_Do this_. Reproduce the following records verbatim, beginning at the line that contains "Select the center" and ending after the line that contains "pos(108,11)".

[Excerpt from a data file]
══════════

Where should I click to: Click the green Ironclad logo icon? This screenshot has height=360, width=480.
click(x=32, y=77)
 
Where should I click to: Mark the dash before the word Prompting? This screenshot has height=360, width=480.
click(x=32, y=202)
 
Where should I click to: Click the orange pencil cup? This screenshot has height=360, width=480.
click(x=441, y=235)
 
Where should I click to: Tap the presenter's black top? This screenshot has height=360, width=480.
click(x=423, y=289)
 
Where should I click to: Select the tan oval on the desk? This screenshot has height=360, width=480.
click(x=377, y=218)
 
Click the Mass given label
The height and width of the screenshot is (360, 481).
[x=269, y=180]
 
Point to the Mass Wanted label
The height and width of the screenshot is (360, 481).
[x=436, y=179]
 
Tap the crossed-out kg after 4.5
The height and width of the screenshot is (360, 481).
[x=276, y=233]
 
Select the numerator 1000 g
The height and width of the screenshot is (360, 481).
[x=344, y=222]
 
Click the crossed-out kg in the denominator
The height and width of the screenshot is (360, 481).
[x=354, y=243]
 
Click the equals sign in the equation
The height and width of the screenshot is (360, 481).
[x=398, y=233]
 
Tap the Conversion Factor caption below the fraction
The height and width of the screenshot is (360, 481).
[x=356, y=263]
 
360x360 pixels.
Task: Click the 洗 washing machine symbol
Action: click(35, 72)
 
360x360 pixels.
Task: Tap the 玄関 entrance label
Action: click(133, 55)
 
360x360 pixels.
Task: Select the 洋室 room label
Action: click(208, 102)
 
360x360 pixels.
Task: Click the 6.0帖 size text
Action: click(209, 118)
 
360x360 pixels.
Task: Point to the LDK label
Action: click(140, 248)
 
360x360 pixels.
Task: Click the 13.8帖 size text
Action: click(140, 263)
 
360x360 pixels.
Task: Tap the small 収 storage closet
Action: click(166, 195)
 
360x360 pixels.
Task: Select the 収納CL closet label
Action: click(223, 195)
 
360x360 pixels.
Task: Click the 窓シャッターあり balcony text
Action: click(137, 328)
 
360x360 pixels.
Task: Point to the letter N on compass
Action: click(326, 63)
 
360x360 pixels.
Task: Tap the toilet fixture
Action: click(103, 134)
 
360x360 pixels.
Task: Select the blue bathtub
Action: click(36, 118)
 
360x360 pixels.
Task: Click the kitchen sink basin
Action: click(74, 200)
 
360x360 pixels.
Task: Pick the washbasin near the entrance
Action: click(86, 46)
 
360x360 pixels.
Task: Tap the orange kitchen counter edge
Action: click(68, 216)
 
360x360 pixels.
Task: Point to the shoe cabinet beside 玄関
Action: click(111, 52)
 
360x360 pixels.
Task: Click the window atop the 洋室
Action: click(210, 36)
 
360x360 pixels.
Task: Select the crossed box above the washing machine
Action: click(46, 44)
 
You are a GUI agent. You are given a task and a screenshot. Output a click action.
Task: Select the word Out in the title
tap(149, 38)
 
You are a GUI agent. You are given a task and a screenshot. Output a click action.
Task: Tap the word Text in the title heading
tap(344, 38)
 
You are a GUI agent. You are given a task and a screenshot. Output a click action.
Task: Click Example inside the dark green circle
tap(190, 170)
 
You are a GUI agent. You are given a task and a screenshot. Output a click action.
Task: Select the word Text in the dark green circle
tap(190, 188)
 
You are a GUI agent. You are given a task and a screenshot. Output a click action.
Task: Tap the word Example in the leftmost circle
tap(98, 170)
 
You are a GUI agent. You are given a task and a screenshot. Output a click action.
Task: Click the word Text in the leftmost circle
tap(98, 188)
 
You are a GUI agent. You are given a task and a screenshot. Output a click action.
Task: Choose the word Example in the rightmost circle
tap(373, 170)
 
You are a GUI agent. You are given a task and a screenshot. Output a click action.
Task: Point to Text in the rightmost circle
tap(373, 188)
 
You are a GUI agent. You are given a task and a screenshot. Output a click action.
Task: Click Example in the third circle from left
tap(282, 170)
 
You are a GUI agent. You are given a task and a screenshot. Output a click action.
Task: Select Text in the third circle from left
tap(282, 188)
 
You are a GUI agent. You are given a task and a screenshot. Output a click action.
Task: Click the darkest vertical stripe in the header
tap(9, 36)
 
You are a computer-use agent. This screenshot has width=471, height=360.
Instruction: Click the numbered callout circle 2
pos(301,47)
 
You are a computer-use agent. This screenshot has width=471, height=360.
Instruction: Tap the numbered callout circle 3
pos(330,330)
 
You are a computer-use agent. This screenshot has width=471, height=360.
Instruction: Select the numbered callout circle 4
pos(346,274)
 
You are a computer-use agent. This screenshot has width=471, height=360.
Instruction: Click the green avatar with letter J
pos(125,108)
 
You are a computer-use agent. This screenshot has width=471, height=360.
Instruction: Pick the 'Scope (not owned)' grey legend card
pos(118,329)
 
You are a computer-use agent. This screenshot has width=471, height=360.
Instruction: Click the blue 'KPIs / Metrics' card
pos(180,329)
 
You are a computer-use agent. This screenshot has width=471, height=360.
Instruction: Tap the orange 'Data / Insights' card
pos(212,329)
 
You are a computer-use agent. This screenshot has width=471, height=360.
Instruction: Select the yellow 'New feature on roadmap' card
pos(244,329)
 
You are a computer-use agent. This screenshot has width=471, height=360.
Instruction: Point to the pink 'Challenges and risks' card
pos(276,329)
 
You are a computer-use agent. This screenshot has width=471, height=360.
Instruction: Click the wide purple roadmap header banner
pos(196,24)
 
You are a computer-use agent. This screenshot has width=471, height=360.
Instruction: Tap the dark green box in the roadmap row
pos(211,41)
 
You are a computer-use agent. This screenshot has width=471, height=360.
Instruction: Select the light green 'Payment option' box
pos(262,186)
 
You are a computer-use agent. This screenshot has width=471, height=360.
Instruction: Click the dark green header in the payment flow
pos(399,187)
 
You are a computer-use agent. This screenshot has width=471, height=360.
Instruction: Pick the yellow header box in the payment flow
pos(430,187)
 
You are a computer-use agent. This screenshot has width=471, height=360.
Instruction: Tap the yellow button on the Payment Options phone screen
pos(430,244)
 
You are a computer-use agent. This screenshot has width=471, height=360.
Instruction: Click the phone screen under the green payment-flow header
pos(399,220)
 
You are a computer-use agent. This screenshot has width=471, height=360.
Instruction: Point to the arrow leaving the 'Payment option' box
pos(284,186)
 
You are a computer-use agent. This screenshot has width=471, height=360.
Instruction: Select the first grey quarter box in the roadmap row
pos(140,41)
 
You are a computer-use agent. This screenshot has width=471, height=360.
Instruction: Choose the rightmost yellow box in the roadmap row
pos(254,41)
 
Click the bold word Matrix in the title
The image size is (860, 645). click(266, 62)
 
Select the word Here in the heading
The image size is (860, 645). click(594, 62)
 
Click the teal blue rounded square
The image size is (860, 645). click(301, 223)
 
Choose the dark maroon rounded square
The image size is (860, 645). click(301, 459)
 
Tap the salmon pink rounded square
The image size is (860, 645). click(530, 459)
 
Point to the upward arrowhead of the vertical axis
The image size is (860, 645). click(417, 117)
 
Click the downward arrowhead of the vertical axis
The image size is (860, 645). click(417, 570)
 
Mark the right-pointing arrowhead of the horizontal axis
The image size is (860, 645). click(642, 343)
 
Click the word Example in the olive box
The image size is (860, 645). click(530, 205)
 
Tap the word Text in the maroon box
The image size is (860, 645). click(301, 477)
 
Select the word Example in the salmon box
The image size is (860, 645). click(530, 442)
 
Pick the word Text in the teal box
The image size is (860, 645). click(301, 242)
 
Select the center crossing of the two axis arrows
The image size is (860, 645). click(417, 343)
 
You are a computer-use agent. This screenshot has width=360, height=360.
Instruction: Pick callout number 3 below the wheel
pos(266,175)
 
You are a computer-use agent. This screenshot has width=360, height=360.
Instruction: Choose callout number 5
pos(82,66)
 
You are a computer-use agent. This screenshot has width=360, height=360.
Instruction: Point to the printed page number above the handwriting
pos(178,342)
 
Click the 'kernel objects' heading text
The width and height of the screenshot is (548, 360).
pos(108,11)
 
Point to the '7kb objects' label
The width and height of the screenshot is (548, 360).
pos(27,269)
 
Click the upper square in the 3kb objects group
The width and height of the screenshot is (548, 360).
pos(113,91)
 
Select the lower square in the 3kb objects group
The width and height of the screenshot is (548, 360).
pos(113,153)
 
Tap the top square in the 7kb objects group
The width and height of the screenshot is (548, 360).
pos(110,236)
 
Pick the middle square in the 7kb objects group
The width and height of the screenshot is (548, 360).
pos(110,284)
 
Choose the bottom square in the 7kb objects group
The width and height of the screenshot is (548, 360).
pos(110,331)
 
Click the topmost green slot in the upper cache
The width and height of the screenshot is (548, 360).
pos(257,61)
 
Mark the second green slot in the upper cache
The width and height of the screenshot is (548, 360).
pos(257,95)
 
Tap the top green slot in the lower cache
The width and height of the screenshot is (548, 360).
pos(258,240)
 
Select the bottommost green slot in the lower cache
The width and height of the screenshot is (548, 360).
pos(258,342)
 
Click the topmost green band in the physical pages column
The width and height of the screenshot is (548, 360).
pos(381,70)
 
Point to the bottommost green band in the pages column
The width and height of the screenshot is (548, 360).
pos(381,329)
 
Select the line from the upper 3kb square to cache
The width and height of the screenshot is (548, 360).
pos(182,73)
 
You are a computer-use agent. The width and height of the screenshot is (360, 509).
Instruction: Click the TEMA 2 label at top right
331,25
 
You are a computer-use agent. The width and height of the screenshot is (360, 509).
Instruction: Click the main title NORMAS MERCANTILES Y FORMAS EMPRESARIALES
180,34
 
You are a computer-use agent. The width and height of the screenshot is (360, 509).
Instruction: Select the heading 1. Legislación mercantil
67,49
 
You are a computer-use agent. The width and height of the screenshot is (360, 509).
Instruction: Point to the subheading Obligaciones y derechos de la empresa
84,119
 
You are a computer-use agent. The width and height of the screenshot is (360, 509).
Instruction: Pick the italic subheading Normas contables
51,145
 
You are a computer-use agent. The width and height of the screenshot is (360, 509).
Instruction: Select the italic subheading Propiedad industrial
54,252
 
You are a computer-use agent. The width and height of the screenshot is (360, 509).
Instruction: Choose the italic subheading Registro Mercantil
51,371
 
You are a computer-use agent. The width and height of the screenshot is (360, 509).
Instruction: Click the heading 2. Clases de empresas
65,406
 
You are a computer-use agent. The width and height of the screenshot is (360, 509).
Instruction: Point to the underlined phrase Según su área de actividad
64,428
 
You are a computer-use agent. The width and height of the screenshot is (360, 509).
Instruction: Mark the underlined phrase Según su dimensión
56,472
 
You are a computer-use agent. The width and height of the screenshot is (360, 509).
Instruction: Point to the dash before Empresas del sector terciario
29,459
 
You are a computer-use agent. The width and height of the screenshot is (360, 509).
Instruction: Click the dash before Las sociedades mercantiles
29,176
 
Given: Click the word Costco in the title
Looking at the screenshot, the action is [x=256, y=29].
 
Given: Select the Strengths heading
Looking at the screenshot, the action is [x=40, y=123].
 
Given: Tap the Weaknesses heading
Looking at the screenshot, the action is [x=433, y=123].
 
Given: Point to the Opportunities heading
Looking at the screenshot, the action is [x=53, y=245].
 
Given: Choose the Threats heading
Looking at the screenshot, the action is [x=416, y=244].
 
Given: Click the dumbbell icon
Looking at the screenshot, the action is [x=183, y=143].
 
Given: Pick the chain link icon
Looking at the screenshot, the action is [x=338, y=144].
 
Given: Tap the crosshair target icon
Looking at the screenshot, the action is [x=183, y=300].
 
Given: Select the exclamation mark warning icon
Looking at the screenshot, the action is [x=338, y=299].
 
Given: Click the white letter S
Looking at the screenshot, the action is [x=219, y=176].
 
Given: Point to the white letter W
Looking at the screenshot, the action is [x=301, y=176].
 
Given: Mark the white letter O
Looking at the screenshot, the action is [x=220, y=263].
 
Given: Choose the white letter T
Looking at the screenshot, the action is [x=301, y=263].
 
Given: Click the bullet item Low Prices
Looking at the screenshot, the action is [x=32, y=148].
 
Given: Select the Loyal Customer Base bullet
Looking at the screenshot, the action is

══════════

_Complete answer_.
Select the center crossing of the two axis arrows
The image size is (860, 645). click(417, 343)
 
You are a computer-use agent. This screenshot has width=360, height=360.
Instruction: Pick callout number 3 below the wheel
pos(266,175)
 
You are a computer-use agent. This screenshot has width=360, height=360.
Instruction: Choose callout number 5
pos(82,66)
 
You are a computer-use agent. This screenshot has width=360, height=360.
Instruction: Point to the printed page number above the handwriting
pos(178,342)
 
Click the 'kernel objects' heading text
The width and height of the screenshot is (548, 360).
pos(108,11)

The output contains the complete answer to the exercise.